Without a punitive reaction to that provocation, a repeat attack seems practically inevitable. Russia’s motive for its 2018 attack has never been confirmed, but it likely carried out its 2018 Olympics cyber sabotage in a petty act of vengeance for the International Olympic Committee’s decision to ban the country from the Olympics as punishment for its organized doping program. Just last month, the World Anti-Doping Agency (WADA) recommended that Russia be banned from the 2020 Olympics, too. And even before that decision, the Kremlin was already showing every sign of preparing another Olympics attack. Microsoft warned in October that APT28, a different team of GRU hackers, began targeting WADA in September, after the agency’s announcement that it had found “inconsistencies” in Russia’s compliance with anti-doping rules. (The U.S. Justice Department indicted several GRU hackers last year for their role in similar hacking operations targeting WADA ahead of the 2018 Olympics — an act that makes the lack of response to Olympic Destroyer all the more inexplicable.)
By keeping silent, the U.S. government may have sent an implicit signal to the Kremlin that its attempts to confuse the attribution of its 2018 attack somehow succeeded. Or, worse, that silence may suggest to Russia and other global powers that this sort of attack remains within the acceptable bounds of state-sponsored hacking — that the rules of that game have yet to be clearly written.
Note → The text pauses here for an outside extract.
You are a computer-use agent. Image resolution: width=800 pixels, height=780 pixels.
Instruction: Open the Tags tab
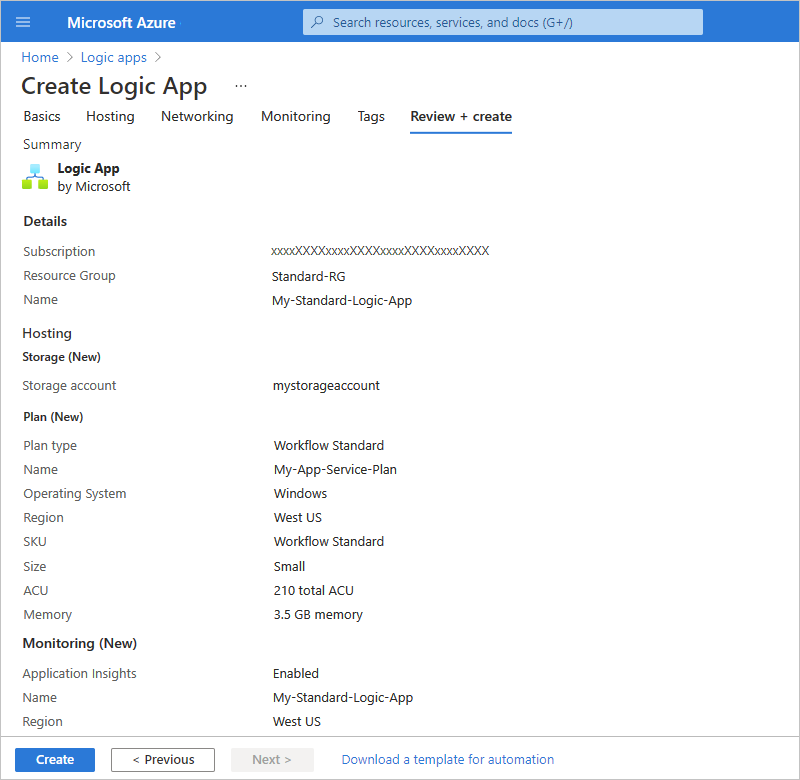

Either way, America’s silence leaves the 2020 Olympics open to another cyberattack. This time, we’ll be lucky if that attack doesn’t have far more severe disruptive effects: permanent data destruction that leaves IT networks unrecoverable, repeated attacks throughout the games, or even attempts to trigger blackouts or other disruptive effects on physical infrastructure. But on a broader stage, the nonresponse to Olympic Destroyer also heralds a kind of digital anarchy, where a country such as Russia can launch indiscriminate attacks on civilian infrastructure with impunity, and Western powers will look the other way.
To see what that sort of anarchy might look like, look no further than the usual model for all of Russia’s escalating acts of cyberwar: Ukraine. Since its pro-Western revolution in 2014, the GRU has hacked Ukraine in every manner conceivable. It attempted to spoof the results of the country’s 2014 presidential election, presaging by two years Russia’s interference in the 2016 U.S. presidential election. The GRU then carried out not one but two cyberattacks disabling the Ukrainian power grid.
Even after those quintessential acts of cyberwarfare against civilian critical infrastructure, the U.S. government remained silent about Russia’s digital torment of its smaller neighbor, treating that cyberwar as Ukraine’s problem alone. In June 2017, the Russian military accepted that unspoken invitation to escalate further. It released NotPetya, which devastated the networks of hundreds of Ukrainian companies, its banking and payment systems, airports and transportation systems, and practically every government agency.
Within hours, NotPetya spread beyond Ukraine’s borders to cause terrible collateral damage. The malware shut down 17 of Maersk’s shipping terminals in ports across the globe. It disrupted Merck’s ability to manufacture drugs such as the vaccine for human papillomavirus. It disabled the medical record systems of hospitals across the United States.
This is what unchecked Russian cyberwar looks like, enabled by the negligence of global diplomacy and the failure of Western nations to look beyond their own immediate interests and establish norms in cyberspace. As the 2020 Olympics approaches, it’s well past time for that silence to end.